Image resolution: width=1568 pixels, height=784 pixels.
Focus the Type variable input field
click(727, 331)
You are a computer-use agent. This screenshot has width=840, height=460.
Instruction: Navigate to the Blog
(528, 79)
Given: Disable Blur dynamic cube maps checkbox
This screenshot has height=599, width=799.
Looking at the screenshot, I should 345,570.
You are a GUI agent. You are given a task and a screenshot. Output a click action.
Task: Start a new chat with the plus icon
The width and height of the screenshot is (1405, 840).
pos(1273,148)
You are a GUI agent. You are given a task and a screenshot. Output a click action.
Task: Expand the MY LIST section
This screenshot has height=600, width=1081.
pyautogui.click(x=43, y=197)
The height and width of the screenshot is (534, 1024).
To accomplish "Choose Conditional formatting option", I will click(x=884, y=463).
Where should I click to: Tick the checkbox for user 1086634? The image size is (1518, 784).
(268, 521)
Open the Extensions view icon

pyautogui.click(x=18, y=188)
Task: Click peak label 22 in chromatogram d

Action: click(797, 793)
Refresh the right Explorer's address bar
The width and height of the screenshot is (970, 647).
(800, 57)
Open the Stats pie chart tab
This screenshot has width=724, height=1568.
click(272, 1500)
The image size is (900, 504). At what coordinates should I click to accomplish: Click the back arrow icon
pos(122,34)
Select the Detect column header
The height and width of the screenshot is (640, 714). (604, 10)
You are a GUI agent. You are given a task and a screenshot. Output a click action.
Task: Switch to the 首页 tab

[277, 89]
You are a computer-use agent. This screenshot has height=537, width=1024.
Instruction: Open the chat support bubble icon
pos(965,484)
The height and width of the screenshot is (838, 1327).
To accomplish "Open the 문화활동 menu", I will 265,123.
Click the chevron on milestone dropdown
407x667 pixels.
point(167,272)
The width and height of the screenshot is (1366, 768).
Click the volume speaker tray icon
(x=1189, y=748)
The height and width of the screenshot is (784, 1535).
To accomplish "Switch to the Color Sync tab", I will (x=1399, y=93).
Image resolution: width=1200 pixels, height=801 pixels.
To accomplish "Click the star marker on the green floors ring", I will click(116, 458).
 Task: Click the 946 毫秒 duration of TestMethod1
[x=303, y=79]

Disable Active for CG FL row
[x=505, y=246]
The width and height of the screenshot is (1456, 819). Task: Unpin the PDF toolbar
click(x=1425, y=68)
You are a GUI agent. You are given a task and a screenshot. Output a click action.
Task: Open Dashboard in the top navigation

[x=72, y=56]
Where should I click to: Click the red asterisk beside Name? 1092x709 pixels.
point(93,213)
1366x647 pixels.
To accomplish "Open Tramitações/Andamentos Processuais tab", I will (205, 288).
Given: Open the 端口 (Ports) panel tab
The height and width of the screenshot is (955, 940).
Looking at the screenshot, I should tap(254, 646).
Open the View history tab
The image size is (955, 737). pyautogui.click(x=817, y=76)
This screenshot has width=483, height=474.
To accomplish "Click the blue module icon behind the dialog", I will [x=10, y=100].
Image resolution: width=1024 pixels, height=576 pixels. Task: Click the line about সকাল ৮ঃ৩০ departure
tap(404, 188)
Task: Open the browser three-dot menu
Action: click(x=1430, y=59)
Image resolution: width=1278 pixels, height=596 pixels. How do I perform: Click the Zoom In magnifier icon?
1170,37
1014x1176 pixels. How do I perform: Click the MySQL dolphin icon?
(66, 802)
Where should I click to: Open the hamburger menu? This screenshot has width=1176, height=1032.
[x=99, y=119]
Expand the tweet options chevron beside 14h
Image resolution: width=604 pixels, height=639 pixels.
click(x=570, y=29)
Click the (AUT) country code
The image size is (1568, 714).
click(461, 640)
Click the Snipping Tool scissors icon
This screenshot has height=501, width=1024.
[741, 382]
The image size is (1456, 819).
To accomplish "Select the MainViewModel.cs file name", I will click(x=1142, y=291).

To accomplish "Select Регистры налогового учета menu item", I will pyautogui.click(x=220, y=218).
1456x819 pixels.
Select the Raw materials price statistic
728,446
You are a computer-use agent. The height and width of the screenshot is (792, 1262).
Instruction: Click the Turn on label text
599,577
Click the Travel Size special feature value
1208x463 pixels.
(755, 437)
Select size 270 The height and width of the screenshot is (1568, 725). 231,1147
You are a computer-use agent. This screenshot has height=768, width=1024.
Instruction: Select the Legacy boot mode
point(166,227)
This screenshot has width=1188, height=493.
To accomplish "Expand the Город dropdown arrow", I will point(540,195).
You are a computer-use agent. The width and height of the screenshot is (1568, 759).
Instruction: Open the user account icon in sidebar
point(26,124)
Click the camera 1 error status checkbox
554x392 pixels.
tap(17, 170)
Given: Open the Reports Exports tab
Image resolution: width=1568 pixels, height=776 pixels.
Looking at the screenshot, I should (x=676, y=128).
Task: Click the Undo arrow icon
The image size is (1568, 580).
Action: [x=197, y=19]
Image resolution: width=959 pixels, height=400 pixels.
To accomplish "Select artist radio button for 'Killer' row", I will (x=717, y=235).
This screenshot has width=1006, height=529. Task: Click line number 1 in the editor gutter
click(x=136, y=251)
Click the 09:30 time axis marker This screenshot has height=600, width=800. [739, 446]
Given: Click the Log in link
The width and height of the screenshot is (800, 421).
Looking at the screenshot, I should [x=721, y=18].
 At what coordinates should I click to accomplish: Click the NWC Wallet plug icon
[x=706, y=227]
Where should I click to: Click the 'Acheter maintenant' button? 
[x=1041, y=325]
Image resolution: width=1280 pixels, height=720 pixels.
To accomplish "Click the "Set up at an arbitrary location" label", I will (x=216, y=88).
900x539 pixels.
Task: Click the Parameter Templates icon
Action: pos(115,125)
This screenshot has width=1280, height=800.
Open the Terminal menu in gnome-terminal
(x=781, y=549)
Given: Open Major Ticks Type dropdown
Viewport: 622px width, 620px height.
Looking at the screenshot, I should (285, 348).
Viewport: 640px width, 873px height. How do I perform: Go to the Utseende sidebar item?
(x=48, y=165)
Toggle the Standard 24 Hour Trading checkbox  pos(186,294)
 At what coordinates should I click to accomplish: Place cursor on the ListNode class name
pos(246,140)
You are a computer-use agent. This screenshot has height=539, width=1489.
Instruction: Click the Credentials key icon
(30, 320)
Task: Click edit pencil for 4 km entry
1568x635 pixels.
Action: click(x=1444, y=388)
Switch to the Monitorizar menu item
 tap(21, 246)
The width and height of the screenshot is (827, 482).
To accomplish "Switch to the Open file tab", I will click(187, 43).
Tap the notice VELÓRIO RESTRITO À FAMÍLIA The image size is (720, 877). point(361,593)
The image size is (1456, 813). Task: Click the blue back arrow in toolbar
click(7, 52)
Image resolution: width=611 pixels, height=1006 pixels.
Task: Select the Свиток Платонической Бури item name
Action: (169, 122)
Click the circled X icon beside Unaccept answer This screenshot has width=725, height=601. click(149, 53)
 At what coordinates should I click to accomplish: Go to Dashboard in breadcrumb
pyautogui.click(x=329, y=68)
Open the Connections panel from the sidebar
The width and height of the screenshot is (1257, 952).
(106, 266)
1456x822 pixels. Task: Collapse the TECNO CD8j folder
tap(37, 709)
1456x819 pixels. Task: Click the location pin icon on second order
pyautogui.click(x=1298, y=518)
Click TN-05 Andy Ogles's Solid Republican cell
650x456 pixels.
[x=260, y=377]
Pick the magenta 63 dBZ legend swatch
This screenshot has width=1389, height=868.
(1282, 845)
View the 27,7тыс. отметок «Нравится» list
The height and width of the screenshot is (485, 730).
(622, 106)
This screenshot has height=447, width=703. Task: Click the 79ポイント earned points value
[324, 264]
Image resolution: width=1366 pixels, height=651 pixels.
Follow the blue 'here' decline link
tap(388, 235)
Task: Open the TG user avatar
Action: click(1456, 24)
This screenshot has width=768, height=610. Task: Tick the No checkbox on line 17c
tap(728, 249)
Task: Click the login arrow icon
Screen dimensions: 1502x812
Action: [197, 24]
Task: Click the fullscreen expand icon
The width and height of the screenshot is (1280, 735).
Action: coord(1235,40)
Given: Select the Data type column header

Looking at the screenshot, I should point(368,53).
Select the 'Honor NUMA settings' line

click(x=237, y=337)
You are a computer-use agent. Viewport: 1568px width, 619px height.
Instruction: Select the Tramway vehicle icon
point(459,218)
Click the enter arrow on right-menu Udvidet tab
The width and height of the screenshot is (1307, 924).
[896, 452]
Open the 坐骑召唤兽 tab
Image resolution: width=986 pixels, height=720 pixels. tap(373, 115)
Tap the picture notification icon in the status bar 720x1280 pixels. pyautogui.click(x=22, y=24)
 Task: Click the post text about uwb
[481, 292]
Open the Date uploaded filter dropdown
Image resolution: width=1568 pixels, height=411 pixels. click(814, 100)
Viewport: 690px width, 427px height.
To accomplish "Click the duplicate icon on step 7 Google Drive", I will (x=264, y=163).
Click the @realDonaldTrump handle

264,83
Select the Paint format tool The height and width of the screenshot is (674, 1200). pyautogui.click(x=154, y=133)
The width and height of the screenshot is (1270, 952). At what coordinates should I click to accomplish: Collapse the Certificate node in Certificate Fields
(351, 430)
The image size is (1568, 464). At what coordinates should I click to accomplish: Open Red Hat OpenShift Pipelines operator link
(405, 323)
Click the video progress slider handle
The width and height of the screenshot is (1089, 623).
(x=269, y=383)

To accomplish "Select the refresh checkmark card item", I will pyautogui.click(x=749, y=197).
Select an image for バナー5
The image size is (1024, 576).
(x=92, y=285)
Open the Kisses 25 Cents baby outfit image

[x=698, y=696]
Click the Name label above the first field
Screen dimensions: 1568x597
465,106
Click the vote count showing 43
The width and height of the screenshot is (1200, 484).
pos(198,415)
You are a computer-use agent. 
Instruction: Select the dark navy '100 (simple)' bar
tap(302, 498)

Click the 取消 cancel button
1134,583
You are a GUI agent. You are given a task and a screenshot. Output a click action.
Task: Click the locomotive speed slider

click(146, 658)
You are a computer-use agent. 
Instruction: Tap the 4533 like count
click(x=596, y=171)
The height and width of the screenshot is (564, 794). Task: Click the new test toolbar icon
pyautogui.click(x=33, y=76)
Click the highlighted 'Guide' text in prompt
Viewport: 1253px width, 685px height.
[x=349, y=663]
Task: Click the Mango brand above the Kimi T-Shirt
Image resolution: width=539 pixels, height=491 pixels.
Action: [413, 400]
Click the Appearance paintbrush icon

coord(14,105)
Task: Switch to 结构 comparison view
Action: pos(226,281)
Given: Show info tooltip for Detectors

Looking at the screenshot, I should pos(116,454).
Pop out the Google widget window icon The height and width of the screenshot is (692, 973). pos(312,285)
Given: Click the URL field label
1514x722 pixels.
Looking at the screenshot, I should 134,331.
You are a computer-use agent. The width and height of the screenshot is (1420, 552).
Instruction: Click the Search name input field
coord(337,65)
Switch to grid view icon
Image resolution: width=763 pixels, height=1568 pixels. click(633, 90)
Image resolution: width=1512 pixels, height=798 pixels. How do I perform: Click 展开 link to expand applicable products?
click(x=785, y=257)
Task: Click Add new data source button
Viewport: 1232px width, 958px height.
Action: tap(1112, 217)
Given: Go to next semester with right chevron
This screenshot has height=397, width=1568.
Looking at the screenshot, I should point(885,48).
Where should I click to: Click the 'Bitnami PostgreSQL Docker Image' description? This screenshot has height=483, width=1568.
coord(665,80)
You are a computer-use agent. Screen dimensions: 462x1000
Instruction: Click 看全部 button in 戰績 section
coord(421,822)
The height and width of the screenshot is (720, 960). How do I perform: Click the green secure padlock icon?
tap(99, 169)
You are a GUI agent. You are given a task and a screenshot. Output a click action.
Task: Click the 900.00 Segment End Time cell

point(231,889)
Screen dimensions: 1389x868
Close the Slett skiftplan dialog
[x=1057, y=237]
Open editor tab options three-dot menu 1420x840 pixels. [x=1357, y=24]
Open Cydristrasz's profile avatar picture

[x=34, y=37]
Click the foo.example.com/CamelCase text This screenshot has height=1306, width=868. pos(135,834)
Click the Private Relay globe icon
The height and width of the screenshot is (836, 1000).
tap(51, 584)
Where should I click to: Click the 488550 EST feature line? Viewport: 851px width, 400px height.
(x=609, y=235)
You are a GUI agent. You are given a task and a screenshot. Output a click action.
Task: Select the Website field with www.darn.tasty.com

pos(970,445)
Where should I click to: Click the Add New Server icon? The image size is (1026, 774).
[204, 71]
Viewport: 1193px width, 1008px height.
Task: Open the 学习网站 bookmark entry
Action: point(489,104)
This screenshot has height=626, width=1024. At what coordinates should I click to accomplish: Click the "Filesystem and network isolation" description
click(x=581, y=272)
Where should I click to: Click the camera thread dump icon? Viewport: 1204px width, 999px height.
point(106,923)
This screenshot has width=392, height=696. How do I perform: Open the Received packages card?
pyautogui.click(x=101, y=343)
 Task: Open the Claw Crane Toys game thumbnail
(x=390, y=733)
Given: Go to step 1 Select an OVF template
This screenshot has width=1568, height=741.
--------------------------------
◆ Given request
Reproduce the data verbatim, starting at the line containing "Switch to grid view icon" and ending at the line containing "coord(665,80)", with both of those lines included.

◆ Exercise answer
Switch to grid view icon
Image resolution: width=763 pixels, height=1568 pixels. click(633, 90)
Image resolution: width=1512 pixels, height=798 pixels. How do I perform: Click 展开 link to expand applicable products?
click(x=785, y=257)
Task: Click Add new data source button
Viewport: 1232px width, 958px height.
Action: tap(1112, 217)
Given: Go to next semester with right chevron
This screenshot has height=397, width=1568.
Looking at the screenshot, I should point(885,48).
Where should I click to: Click the 'Bitnami PostgreSQL Docker Image' description? This screenshot has height=483, width=1568.
coord(665,80)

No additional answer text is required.